Update Although the MSM has resources unavailable to bloggers, it's sometimes possible to find stuff people aren't already pointing to. I am indebted to regular reader Rudi, who went digging and found this at John Pike's GlobalSecurity.Org:
Shaped Charges in the Oil Industry

The most extensive use today of Shaped Charges is in the oil and gas industry, where they open up the rock around drilled wells. Shaped charges are used in the oil and gas industry and in other fields to pierce metal, concrete, and other solid materials. In an oil or gas well, a metallic casing is cemented to the borehole walls to maintain the borehole integrity. Shaped charges are incorporated in a hollow carrier gun or a strip positioned in the casing. The shaped charges are activated to pierce the well casing and the geologic formation at the hydrocarbon producing zone. The hydrocarbons enter the casing through such perforations and are transmitted to the well surface.
Doesn't Iraq have something to do with the oil industry? And isn't that industry mostly concentrated in the South, a predominantly Shiite area? And isn't it the Shiite militias that the US military are having so much trouble with because they use EFP's? Those are pretty easy dots to connect.

Now a shaped charge improvised explosive device is not, quite, an explosively formed projectile device. But it is it's close kin in practical terms.
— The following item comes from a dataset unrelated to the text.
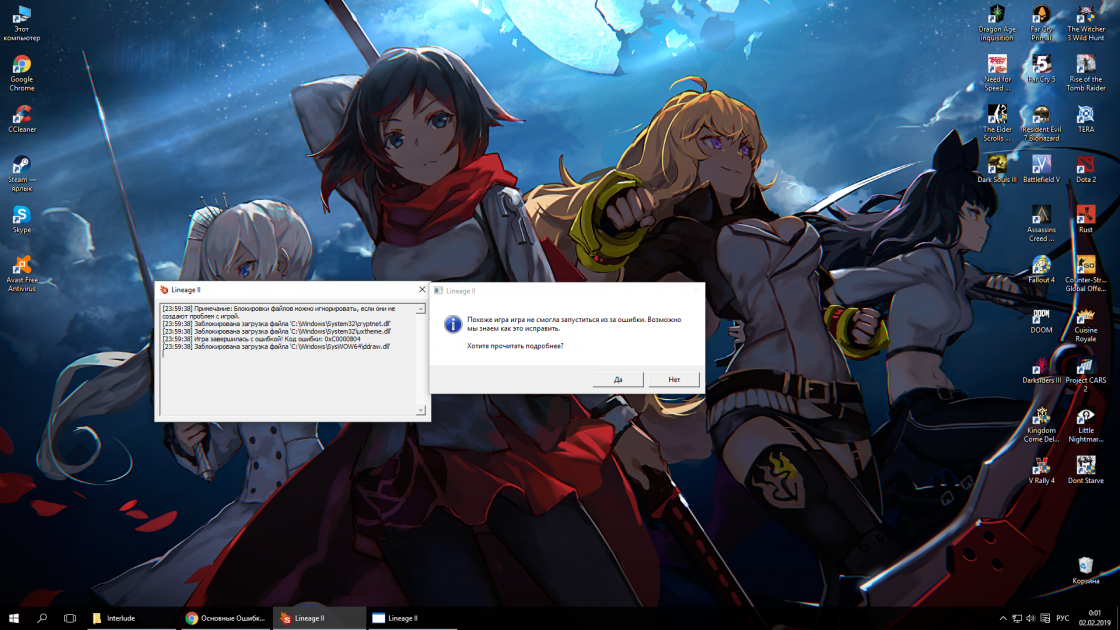Viewport: 1120px width, 630px height.
Task: Open the Skype desktop icon
Action: click(21, 216)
Just add the liner to be deformed by the charge. Rudi, in his email, said "It seems absurd that in the oil rich ME only Iran would take the civial use of EFP and apply it to military use. Any high level oil employee, working in drilling, would have experience in the use and (maybe) manufacturing of EFP's. Extending this out, a Saudis drilling techician or engineer could be a source of EFP's in Iraq."
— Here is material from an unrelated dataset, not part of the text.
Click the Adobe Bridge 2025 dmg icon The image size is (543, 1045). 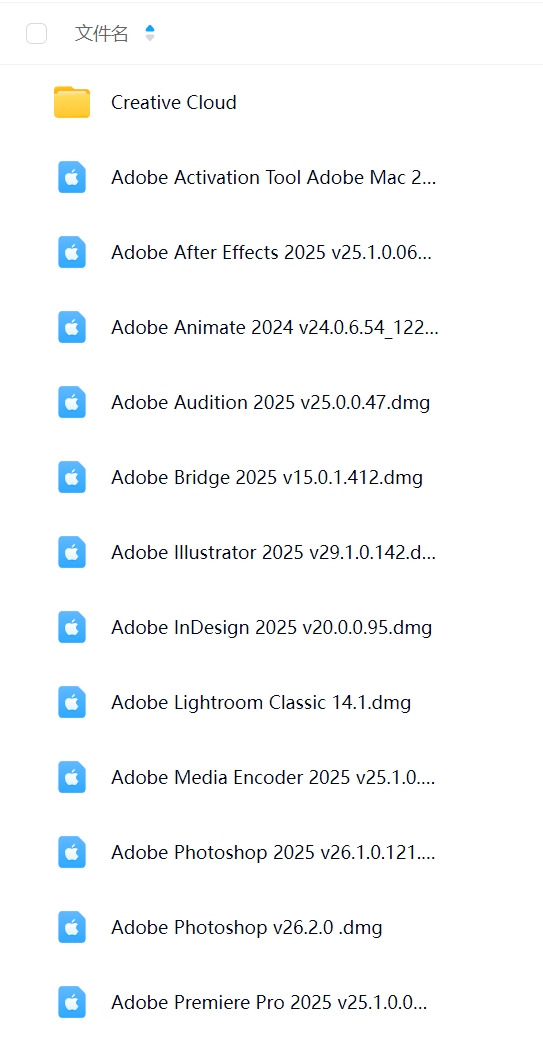(x=72, y=477)
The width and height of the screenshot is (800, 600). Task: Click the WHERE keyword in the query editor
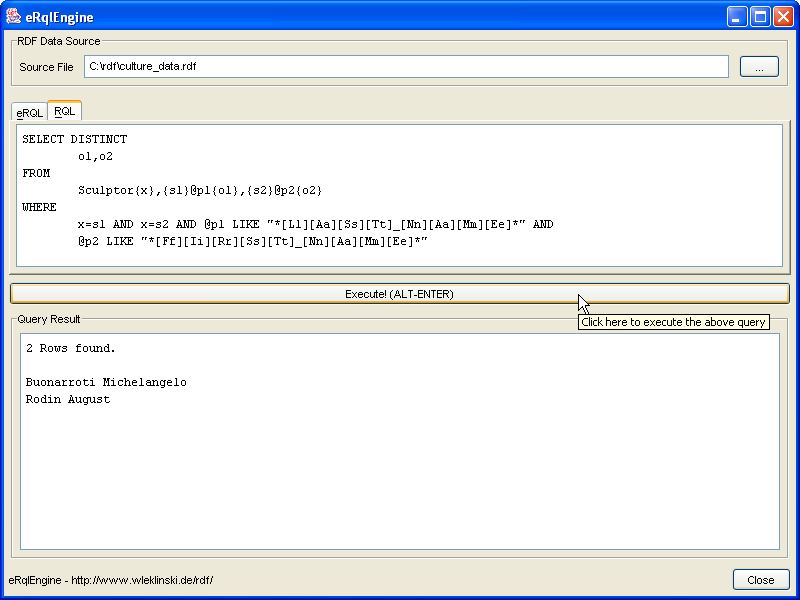[x=40, y=207]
Update 2 Yet more fixing the facts around the policy - now, after months and years of talking up the threat, Bush administration officials are admitting they may have been wrong about North Korea's uranium enrichment program. Over to Hilzoy at Obsidian Wings:
Let's be very clear about what this means. We used to have a deal, the Agreed Framework, that kept North Korea from getting plutonium. We supposedly discovered that they were cheating on that deal by enriching uranium. Personally, I did not think that was a good reason to scrap the Agreed Framework -- making a uranium bomb takes a lot longer than making a plutonium bomb, and I didn't see why the discovery that North Korea had embarked on a slow, cumbersome process of developing nuclear weapons, one that wouldn't actually produce any weapons for years, was a reason to say: well, go ahead and develop nuclear weapons much more quickly, then!

All this time, though, I was assuming that the North Koreans actually had a uranium enrichment program, and that they actually were cheating on the Agreed Framework. That's what this article calls into question.

If they didn't have a uranium program, then we scrapped the Agreed Framework, and let North Korea access its plutonium and build nuclear weapons, FOR NOTHING.

...Every time I think that nothing this administration can do could possibly surprise me, I turn out to be wrong.